オランダ、2017年から変わる法律や税制や保険

2017年からオランダの税制、年金、法律が変わる。年金受給者以外の消費者にとっては好ましい改定が多い。

健康保険では、基本保険内で保障する範囲が広まる。これまで追加保険料を支払わねばカバーできなかった治療の多くが基本保険に含まれるようになる。たとえば乳がんの手術での乳房再生手術も追加保険なしでカバーされる。あるいは下肢の痛みを生じる間欠跛行の治療もこれまでは21回の物理療法が基本の保険で受けられたが、これが37回にまで拡張される。

年金受給年齢はこれまでの65.5歳から3ヶ月延びて65歳と9ヶ月となる。受給年齢は毎年延長され、2018年には66歳、2021年には67歳となる。オランダの公的年金(AOW)はオランダに住む人なら国籍に関係なく受け取ることができる。受給金額は住んでいる年数による。
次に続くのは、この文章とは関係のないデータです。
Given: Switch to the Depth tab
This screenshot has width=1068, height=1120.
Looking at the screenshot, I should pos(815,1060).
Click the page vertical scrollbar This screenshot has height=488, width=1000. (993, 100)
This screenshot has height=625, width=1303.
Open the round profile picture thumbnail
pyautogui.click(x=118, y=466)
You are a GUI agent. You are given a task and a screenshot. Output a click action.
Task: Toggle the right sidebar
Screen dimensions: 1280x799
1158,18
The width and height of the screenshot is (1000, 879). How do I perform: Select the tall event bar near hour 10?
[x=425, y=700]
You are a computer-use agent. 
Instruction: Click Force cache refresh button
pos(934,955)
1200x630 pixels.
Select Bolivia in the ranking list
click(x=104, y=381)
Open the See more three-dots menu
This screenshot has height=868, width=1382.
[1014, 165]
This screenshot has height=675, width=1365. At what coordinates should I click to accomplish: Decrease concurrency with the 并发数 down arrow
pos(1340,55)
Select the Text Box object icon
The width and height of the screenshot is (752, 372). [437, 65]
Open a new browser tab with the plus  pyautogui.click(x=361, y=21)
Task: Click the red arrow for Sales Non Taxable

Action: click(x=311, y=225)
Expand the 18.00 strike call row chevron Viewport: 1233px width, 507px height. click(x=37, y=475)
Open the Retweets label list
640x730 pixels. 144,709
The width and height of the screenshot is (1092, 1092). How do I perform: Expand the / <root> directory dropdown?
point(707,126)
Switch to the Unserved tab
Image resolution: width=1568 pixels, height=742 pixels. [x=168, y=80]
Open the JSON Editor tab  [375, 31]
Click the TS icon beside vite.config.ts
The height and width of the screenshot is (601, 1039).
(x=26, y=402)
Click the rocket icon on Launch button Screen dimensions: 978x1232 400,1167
18歳から40歳までの人は住宅購入やローンの返済の目的で10万ユーロ(約1200万円)まで、無税で贈与を受けることができるようになった。これまでは52,752ユーロであった。贈与は親だけでなく誰からでも同じ条件で可能。
住宅ローンの最高限度は購入価格の101%に下がった。これまでは102%だった。不動産価格より多くローンが組めるのは、オランダでは取得した家屋の改造費用が含まれるからである。またオランダ独特のローンの支払金利の税控除もEUの批判にもかかわらず温存される。

オランダには貯蓄や投資や他の資産に対し資産税がかかる。これまでの一律1.2%はこの低金利時代にはそぐわないと、これが0.86%にまで下げられる。ただしこれは25,000から100,000ユーロまでの金融資産に適用されるもので、これ以上で1,000,000ユーロまでの資産には1.62%と増税となる。

リースカーへの課税(リースカーの価格が所得に加算され課税される)が簡略化される。電気自動車には4%、その他のリースカーには39%という税率の2本立てとなる。これまではハイブリッド車にも低い税率が適用されていたがこの優遇税が廃止される。

電気自転車を使用する人が増えているが、これまで自転車道路を走っていたが、1月1日からは時速45km以上で走るモーターバイクと同様、自動車道を走らねばならなくなる。さらに、自転車用のヘルメット着用も義務付けられる。

このほかにも、経済の活性化と購買力増強のために、保育所費用への補助や子ども手当て、家賃補助などが増額されるなど、低所得者や共働きで子どもがいる人たちには有益な変更である。